• _Exercise_: When a line contains the string "file", it counts once; give the total of such lines in the entries below and nothing else.

• _Available data_:
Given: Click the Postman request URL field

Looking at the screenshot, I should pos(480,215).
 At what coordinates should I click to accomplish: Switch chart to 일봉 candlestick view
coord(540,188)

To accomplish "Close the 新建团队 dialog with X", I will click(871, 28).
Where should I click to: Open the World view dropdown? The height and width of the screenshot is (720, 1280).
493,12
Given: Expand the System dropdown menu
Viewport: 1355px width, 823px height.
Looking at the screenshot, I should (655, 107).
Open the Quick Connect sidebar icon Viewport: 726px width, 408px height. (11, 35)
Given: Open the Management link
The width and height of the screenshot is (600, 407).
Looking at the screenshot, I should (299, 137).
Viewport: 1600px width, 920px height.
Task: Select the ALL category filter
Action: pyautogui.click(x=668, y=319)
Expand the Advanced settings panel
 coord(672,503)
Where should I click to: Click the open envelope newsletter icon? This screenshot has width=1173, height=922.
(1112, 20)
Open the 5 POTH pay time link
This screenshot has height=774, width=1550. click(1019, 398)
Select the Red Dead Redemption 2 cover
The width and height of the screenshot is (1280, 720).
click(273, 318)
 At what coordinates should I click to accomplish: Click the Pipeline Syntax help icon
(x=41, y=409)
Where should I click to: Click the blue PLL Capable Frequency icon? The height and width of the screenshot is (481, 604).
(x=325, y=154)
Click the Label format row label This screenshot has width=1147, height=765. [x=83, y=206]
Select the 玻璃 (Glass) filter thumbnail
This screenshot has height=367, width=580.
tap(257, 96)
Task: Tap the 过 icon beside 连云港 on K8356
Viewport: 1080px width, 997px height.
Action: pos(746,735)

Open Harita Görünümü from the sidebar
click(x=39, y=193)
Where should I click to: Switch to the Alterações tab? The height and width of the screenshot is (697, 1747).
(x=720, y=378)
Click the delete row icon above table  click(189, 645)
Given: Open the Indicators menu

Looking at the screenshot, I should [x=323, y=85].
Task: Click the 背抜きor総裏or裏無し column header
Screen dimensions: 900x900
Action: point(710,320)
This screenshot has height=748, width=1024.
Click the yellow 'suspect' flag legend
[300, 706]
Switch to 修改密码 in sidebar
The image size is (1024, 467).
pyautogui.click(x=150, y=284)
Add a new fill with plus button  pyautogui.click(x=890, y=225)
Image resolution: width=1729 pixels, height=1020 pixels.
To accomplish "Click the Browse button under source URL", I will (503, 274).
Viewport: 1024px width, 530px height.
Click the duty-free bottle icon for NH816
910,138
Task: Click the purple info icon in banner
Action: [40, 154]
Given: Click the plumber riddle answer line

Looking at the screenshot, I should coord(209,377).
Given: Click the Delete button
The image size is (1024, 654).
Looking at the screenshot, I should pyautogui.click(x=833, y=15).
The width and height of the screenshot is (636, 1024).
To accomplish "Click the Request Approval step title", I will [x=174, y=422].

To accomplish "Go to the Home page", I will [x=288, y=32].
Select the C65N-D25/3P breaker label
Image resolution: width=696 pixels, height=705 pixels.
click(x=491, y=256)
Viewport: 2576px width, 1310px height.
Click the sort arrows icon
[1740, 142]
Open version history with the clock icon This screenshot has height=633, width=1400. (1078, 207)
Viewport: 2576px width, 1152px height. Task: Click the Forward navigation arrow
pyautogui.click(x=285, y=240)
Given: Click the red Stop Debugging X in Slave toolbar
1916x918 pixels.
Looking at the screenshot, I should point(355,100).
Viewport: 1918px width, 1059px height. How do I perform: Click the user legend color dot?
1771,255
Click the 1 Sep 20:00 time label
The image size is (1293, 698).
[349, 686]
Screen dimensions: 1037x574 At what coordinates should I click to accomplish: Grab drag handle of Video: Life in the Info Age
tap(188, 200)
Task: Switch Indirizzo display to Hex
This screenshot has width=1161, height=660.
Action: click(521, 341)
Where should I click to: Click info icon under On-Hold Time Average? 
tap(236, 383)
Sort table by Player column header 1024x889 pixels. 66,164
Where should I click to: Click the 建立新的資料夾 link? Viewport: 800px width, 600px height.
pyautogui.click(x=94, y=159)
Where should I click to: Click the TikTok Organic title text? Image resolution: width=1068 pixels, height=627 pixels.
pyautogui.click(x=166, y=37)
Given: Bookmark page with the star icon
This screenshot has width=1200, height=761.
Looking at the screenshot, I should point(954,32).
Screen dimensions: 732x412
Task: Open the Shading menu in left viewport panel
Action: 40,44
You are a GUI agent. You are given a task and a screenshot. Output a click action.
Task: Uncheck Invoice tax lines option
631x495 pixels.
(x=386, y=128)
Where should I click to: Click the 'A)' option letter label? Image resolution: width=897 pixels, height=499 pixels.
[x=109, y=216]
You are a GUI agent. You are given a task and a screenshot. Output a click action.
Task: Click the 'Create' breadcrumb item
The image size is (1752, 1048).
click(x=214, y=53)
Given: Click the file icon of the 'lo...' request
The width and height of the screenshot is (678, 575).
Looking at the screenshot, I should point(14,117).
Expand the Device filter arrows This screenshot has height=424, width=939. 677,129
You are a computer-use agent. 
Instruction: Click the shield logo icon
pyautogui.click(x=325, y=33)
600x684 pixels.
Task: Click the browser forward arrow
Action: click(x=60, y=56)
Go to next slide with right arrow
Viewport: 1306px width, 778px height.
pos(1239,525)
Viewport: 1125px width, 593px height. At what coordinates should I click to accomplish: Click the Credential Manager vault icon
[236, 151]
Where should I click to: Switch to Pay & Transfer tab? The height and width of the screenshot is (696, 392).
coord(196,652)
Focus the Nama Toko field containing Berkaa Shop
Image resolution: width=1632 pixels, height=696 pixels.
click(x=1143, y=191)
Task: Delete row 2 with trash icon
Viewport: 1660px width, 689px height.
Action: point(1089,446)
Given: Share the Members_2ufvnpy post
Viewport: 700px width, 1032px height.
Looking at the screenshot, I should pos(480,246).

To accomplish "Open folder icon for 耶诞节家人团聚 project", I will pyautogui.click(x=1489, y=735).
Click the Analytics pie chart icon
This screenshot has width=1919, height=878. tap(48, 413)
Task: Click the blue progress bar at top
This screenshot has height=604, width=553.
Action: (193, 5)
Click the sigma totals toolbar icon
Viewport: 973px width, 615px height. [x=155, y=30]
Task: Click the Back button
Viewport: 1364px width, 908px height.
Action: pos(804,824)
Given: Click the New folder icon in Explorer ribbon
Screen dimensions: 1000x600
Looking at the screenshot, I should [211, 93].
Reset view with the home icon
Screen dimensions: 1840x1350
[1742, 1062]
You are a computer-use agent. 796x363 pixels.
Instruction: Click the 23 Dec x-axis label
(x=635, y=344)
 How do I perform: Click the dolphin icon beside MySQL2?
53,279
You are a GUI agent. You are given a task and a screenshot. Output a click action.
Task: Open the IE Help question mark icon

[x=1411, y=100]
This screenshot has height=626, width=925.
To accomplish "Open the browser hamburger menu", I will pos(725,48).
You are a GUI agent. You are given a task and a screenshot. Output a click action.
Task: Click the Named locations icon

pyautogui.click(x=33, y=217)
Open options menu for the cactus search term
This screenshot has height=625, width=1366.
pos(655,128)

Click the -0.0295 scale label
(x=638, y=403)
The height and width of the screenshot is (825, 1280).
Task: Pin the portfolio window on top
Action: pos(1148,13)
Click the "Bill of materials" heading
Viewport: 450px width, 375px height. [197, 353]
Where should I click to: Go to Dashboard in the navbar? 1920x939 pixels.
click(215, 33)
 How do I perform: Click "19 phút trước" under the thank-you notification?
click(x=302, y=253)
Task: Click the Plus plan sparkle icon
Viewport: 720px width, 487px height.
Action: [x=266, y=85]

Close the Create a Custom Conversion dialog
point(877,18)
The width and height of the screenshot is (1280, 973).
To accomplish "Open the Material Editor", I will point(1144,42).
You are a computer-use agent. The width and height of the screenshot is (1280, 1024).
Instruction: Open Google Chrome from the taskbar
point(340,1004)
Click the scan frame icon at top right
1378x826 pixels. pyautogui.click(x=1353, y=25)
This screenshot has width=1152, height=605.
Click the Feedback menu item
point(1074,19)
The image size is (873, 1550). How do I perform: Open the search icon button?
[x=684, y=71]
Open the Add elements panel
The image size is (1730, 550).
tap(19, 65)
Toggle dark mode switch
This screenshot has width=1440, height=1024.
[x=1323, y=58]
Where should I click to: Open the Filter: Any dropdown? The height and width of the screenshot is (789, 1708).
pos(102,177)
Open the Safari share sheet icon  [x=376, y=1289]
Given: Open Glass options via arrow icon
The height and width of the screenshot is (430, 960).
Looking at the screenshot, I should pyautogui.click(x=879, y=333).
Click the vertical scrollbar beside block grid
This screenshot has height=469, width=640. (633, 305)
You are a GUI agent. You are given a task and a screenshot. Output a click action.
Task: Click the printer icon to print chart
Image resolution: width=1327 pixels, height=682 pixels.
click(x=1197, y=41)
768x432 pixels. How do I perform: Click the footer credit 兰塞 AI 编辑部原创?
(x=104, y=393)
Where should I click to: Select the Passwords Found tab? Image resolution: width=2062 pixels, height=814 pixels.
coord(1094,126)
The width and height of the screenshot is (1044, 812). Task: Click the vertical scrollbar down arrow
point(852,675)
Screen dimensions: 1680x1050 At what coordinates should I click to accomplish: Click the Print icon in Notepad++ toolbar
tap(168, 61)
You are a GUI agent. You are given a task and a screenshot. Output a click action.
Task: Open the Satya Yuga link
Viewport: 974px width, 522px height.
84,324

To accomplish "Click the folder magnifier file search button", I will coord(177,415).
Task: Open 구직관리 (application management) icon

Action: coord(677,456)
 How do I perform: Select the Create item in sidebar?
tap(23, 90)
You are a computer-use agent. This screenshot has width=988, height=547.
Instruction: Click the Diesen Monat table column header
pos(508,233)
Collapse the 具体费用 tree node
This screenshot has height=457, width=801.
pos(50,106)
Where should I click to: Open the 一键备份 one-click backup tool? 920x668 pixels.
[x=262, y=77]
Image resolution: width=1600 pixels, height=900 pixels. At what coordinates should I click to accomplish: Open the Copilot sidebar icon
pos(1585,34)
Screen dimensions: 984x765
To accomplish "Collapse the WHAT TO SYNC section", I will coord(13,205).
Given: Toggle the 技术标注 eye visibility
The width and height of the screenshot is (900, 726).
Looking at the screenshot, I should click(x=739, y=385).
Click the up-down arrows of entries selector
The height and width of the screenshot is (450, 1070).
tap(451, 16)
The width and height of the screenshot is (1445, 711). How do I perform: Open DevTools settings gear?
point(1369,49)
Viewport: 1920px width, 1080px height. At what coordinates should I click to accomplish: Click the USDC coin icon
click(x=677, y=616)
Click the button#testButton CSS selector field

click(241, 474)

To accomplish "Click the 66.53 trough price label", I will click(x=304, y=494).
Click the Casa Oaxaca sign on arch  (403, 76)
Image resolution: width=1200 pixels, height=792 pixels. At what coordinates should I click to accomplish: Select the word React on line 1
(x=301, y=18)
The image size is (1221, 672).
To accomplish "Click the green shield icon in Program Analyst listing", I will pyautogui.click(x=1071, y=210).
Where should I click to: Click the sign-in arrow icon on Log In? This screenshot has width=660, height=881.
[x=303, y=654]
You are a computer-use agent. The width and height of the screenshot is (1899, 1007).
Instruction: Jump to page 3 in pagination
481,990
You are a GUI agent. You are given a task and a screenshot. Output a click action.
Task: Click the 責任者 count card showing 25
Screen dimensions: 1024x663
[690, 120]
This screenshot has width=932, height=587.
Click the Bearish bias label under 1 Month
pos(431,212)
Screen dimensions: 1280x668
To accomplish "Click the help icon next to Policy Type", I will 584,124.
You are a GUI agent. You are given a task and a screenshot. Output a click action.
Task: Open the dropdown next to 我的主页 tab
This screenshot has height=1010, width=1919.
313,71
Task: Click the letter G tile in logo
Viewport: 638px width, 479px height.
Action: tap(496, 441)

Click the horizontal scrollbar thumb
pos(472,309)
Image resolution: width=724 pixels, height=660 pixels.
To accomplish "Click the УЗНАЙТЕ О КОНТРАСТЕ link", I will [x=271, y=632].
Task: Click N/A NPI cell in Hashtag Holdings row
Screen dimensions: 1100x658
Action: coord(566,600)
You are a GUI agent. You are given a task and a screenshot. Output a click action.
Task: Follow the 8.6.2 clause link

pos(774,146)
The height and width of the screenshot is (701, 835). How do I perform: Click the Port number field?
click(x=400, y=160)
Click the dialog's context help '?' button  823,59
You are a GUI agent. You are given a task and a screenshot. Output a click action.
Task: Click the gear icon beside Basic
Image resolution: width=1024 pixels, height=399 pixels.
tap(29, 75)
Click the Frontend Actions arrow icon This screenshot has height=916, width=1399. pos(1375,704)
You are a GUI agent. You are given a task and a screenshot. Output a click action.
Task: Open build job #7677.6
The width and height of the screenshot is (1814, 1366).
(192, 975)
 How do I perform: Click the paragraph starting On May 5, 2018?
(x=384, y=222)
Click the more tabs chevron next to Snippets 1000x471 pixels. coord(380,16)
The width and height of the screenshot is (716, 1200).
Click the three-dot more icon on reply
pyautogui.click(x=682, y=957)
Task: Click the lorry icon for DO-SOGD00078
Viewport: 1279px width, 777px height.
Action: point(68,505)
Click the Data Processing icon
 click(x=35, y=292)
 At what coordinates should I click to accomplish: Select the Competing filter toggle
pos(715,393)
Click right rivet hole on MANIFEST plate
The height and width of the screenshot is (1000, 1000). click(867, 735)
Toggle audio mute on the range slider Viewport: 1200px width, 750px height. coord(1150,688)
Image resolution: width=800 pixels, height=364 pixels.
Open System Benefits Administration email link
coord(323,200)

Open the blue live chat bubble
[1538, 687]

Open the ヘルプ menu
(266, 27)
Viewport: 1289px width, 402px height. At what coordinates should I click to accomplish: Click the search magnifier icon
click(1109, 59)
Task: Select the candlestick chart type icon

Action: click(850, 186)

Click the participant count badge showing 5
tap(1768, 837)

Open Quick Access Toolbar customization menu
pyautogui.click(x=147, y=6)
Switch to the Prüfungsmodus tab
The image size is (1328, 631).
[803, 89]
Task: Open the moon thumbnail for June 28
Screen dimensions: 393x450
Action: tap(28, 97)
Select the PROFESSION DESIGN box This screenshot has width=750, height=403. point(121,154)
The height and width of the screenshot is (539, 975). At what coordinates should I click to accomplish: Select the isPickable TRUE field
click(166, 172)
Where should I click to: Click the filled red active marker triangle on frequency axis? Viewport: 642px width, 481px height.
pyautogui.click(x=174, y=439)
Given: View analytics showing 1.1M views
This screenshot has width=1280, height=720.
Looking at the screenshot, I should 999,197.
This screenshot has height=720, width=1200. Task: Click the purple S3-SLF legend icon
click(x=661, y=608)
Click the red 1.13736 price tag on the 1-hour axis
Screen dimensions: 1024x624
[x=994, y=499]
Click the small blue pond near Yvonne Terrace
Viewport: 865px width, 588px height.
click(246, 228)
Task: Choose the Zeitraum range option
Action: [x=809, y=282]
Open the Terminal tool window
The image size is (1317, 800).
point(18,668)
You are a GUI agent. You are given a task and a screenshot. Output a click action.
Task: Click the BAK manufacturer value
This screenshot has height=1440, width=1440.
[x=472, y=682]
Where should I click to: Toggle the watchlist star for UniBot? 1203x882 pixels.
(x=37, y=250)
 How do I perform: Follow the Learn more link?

• _Exercise response_: 2